Move Your Business and Piano Studio from Good to Great

One of the wonderful realities and paradoxes about being a piano teacher in the 21st Century is that a good idea is only one click away. The proliferation of good piano teaching ideas and the increased connectivity that we have through email, social media groups, and websites means that there is a never a lack of creative ideas, games, and teaching techniques. Add to this local piano teaching workshops, conferences, and online resources, and it’s easy to see why our profession has joined other professions in entering a state of “information overload.”

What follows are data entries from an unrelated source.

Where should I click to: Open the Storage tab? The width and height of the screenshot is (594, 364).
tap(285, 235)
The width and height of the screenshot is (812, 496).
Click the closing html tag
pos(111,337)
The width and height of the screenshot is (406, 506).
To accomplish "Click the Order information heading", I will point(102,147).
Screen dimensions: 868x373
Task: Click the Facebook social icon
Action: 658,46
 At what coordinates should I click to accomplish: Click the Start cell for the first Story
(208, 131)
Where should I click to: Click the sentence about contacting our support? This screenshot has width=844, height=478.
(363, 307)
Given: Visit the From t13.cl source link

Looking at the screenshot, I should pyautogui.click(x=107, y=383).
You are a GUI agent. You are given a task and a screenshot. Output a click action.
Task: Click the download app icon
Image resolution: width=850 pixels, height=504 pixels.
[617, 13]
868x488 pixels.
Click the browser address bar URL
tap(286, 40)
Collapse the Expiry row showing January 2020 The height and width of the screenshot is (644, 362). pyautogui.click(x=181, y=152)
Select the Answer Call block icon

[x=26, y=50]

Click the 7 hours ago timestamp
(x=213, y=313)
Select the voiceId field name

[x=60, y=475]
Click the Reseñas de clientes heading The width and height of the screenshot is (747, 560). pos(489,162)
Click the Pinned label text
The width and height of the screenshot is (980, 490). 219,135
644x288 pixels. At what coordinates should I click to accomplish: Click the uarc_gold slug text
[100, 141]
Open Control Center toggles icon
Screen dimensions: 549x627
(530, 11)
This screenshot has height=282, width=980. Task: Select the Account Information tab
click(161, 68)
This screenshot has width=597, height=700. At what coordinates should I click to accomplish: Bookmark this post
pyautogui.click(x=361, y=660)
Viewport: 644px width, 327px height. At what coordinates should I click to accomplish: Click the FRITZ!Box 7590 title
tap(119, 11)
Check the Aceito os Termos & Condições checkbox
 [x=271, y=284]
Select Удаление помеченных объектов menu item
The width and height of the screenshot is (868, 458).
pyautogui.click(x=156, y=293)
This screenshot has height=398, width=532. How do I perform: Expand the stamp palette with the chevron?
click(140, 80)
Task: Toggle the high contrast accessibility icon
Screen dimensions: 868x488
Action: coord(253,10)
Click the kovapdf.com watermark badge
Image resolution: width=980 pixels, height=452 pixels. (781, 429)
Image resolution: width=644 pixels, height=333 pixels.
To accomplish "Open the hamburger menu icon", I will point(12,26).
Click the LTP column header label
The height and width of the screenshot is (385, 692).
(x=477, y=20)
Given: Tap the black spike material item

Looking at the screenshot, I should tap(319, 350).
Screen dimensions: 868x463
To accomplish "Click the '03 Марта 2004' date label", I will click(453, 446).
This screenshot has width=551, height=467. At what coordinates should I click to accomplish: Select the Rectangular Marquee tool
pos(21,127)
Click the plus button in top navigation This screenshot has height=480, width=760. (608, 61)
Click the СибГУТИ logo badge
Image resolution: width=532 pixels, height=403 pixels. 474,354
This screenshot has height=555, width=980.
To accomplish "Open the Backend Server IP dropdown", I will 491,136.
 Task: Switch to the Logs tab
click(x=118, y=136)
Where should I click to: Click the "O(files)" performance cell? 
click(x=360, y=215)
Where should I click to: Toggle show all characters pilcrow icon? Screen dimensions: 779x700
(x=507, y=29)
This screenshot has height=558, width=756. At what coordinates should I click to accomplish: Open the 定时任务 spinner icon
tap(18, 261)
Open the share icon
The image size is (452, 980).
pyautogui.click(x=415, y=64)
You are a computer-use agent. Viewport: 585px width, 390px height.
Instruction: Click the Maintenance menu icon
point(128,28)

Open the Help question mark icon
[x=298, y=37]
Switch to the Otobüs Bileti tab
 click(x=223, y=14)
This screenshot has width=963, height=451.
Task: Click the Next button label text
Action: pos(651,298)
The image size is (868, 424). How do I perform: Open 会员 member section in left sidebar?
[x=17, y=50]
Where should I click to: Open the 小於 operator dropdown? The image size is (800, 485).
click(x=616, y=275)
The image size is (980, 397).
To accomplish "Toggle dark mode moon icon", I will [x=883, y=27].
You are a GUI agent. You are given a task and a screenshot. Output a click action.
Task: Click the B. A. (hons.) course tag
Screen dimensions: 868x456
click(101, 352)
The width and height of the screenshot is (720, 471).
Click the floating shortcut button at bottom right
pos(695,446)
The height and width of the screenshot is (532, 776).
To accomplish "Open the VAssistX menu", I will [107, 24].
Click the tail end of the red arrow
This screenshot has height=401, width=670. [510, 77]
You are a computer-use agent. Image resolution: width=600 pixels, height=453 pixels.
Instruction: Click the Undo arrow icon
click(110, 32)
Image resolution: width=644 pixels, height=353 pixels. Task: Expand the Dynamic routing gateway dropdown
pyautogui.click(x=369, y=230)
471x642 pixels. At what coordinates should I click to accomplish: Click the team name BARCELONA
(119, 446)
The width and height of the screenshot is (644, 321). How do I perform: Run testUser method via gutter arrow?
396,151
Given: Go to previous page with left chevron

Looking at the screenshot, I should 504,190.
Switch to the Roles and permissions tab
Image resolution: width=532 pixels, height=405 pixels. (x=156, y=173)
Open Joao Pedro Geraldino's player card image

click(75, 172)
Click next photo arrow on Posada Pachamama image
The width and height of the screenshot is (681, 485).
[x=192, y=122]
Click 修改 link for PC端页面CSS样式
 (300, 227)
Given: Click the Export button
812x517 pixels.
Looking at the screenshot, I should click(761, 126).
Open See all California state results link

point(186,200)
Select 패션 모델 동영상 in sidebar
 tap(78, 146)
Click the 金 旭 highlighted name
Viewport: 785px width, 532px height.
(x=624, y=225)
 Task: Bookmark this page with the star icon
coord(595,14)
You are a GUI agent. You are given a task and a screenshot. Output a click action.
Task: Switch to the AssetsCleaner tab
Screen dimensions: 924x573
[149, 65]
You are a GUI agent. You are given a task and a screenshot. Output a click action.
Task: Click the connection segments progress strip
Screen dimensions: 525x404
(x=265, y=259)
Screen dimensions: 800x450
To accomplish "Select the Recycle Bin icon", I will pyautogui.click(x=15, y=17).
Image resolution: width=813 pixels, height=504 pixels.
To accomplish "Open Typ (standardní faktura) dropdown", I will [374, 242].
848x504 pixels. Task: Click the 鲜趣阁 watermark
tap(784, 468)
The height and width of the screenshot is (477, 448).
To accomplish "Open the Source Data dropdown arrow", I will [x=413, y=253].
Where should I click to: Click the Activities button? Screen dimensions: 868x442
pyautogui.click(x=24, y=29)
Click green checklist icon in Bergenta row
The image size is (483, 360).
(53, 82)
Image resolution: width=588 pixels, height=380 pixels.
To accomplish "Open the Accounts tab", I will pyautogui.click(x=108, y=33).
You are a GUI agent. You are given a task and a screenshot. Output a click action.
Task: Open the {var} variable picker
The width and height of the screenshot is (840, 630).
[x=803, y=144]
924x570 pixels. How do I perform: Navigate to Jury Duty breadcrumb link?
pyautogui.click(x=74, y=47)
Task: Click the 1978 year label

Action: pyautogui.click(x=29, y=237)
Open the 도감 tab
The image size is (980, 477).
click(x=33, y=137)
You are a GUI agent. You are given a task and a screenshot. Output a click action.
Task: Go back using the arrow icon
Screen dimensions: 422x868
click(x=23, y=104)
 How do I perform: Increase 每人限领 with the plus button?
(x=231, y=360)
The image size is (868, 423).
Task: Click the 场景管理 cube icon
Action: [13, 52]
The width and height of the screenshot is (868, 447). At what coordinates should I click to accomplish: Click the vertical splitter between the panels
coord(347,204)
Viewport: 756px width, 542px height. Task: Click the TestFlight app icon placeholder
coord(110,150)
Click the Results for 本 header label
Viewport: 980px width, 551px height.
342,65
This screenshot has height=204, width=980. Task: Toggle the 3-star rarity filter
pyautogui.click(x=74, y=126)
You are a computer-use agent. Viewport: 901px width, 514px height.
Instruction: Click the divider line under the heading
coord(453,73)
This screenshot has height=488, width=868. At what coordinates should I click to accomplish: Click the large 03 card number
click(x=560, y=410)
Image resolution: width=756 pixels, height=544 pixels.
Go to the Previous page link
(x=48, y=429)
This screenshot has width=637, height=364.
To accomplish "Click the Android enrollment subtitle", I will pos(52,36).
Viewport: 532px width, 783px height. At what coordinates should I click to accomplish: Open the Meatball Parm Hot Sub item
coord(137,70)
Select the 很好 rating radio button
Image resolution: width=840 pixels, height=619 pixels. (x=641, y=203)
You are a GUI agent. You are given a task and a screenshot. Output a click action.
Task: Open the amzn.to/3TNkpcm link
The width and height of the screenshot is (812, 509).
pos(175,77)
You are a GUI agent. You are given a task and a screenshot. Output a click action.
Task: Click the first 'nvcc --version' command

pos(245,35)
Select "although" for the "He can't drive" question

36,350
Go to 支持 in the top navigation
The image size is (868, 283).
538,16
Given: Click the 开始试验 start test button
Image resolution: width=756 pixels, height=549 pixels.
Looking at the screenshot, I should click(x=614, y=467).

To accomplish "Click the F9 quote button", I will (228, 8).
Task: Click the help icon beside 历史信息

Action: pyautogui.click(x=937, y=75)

The new, shiny ideas make us lose sight of our “hedgehog concept”

One significant issue this presents for professional piano teachers is that we become so distracted by all the new, shiny ideas that we lose sight of our “hedgehog concept,” one of the elements that can move our piano studio from good to great. When we fill our time with quick solutions (even if effective), this can crowd out time for more strategic reflection, analysis, and planning which is necessary to help our business become great.

Jim Collins uses the hedgehog concept to illustrate a key business principle in the book Good to Great, where he writes about his extensive study of businesses that moved from good, or even mediocre, to great. Though first published in 2001, it continues to be a best-selling business book and contains valuable insight for moving our teaching, accompanying, composing careers, or our piano studio from good to great.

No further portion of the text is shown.